Guide OverviewChapter 10 · Solar for ADUs and New Construction
Chapter 10 · Solar for ADUs and New Construction

10.2 Practical notes when integrating solar into a new build

  1. Meters: confirm the city's expectations on the ADU's electrical panel and meter layout. If the ADU has a separate meter, the ADU's solar cannot share electricity with the main house. If they share the main meter, a single solar system can serve both. Lock this in during design — discovering you need to rework after the install is finished is painful.
  1. Roof reservation: get the solar layout decided as early as possible, ideally at the ADU's roof design stage. Panels need fire-access setbacks, so for new builds try to design large continuous roof sections instead of many small fragments. Roofs that look spacious can shrink to near-zero after setback math eats them up. Especially if you want solar to power the entire house, the roof layout, orientation, and per-section length and width directly determine the maximum system capacity.
  1. During construction: pre-route the solar wiring during the build. It will save money and look much cleaner. Many homeowners wait until the home is nearly done before thinking about solar — at which point conduit that could have been buried inside the walls has to be surface-mounted, drilling holes all over the exterior. Two runs are good candidates for in-wall routing:
  • From the roof down to the ground floor.
  • From the inverter to the main panel.

Both must be installed before drywall is hung, so the solar contractor needs to make a pre-drywall visit.

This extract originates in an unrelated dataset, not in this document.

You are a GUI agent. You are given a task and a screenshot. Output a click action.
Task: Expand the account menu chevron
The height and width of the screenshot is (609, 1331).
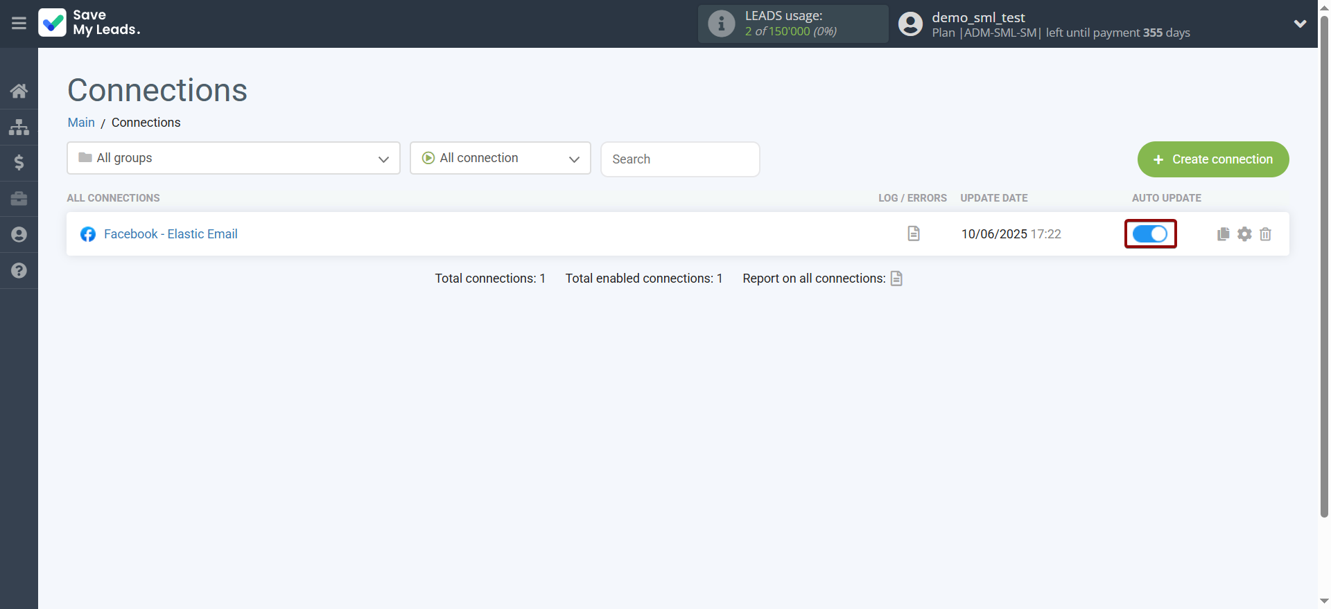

Also: even if today's system is small, future expansion is likely. Have the contractor pre-pull extra conduit, or split a single planned run into two parallel runs into the inverter. When expansion happens later, you won't need to re-pull conduit — the install will be cleaner and dramatically cheaper.

  1. Watch where roof vents go on a new build

Builders rarely think about future solar when planning the roof, so vent placement is often arbitrary — and that arbitrarily eats up panel real estate. Hand the builder your solar design as early as possible and ask them to leave space for the panels. They can usually shift vents to land between panels, which doesn't disrupt the overall layout much. But if a vent sits dead-center on a future panel position, there is no fix — you simply lose that panel. With multiple vents per roof section, this can dramatically reduce capacity. Coordinate early.